__Task__
Return the lines beginning at the one that contains "You are a GUI" and running to the end of the records, exactly and with nothing else. Omit pictures.

__Data__
▼▼▼
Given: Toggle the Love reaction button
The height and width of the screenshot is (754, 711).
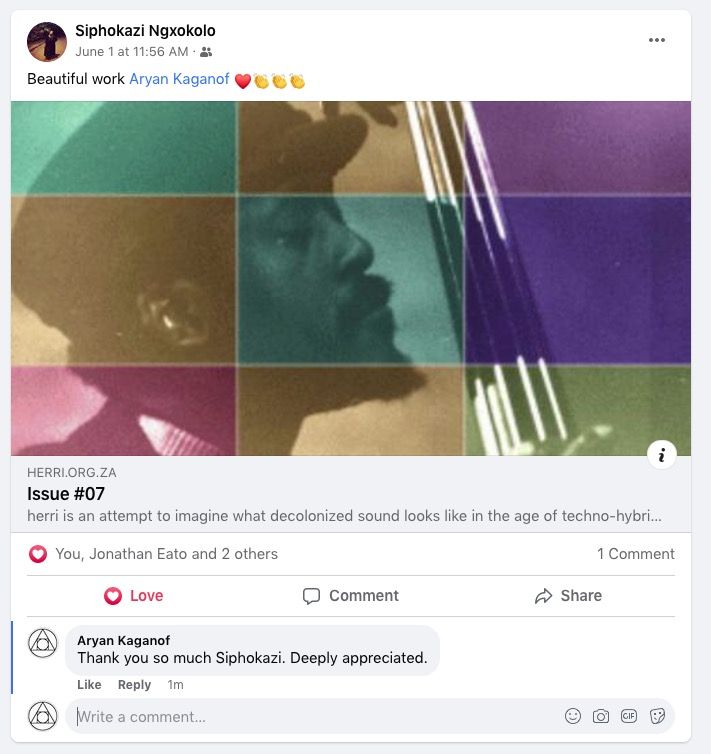Looking at the screenshot, I should pos(134,596).
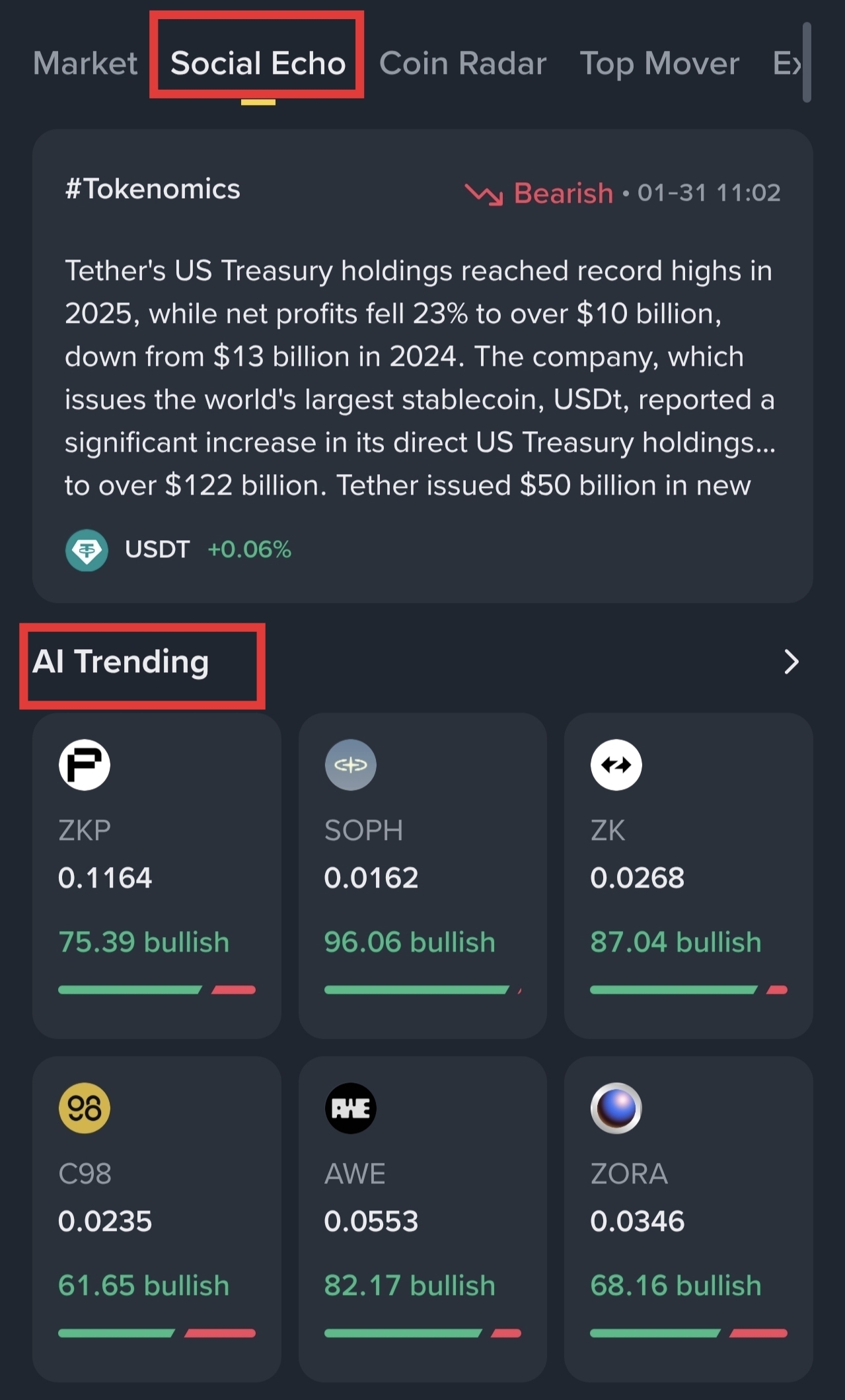Tap the C98 coin logo icon
The width and height of the screenshot is (845, 1400).
click(85, 1108)
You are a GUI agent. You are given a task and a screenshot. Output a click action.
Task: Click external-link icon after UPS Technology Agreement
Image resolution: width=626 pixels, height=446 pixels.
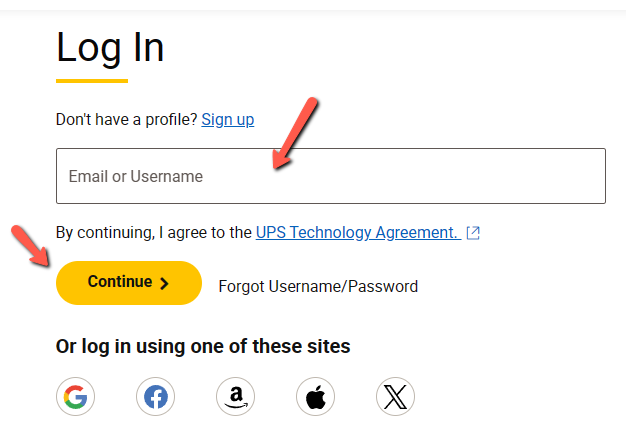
▲▲▲
__Completed exercise__
You are a GUI agent. You are given a task and a screenshot. Output a click action.
Task: Click external-link icon after UPS Technology Agreement
Image resolution: width=626 pixels, height=446 pixels.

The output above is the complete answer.